» **Problem details**
From the post about the food versus socialization experiment below, reproduce word for word everything from "I then took" down to "going to have.".

» **Reading text**

----------

I am planning an experiment over the next few weeks. I will call it “The Food vs. Socialization” experiment.
It became abundantly clear during my conversation with my Life Coach on Monday that when it comes to social events, during the holidays and throughout the year, I spent more time focusing on the food then I do on the people.
It started with a simple question “What do you love most about the Holidays?” I chewed over this for a moment and realized that from appearances, it would seem the food. Why else would I spend hours obsessing over party and holiday menus? Why would my mind be focused on the holiday delicacies being offered at parties as we drive to our destination? Why would I spend more time gorging myself than talking to the people around me?
The more I thought about it, the more I realized that the food wasn’t what I loved about the holidays at all. I love the decorations, lights, Christmas carols, gift giving, annoying dancing Santa’s, corny Hallmark movies, stockings with the kids names embroidered on them. The food, while scrumptious, was really not at the top of the list.
I then took another step back and realized that I wasn’t just like this throughout the holidays, but all year long. Each house party, dinner party, family get together and romantic date night was over shadowed by the food. I would care less about the quality time I would get with friends and family and more about what was being served. Seriously, I spent more time planning where we were going to eat for our Disneyland trip last October then I did about the rides and experiences we were going to have.
So my Life Coach and I decided to experiment. This weekend starts off our crazy holiday socialization schedule. Over the next two weeks I need to consciously plan how to make the people and entertainment the focus and not the food. Then we will get back together and see how it goes.
Here are the activities and how I plan shift the focus:
Friday, November 16th: Neighbors to Dinner: We have always been friendly with our neighbors but never really socialized. Mama D took the plunge and invited them over for dinner. Seeing as I know them more as acquaintances, my focus is to get to know them better. I made a habit of making grand feasts when we had people over for dinner but my focus is going to be to make it simple but good. Less time on food and more time on getting to know the nice people next door.

----------

» **Recorded information**
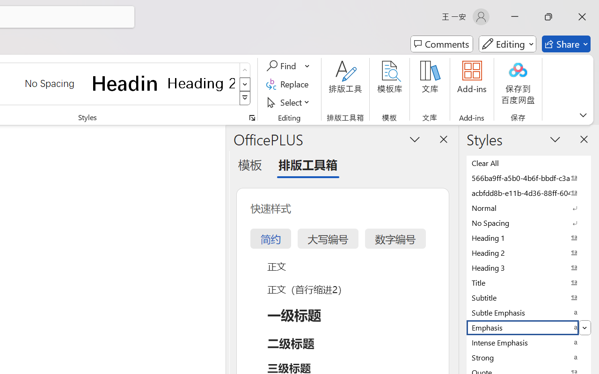 The width and height of the screenshot is (599, 374). What do you see at coordinates (289, 102) in the screenshot?
I see `'Select'` at bounding box center [289, 102].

----------

» **In response**
I then took another step back and realized that I wasn’t just like this throughout the holidays, but all year long. Each house party, dinner party, family get together and romantic date night was over shadowed by the food. I would care less about the quality time I would get with friends and family and more about what was being served. Seriously, I spent more time planning where we were going to eat for our Disneyland trip last October then I did about the rides and experiences we were going to have.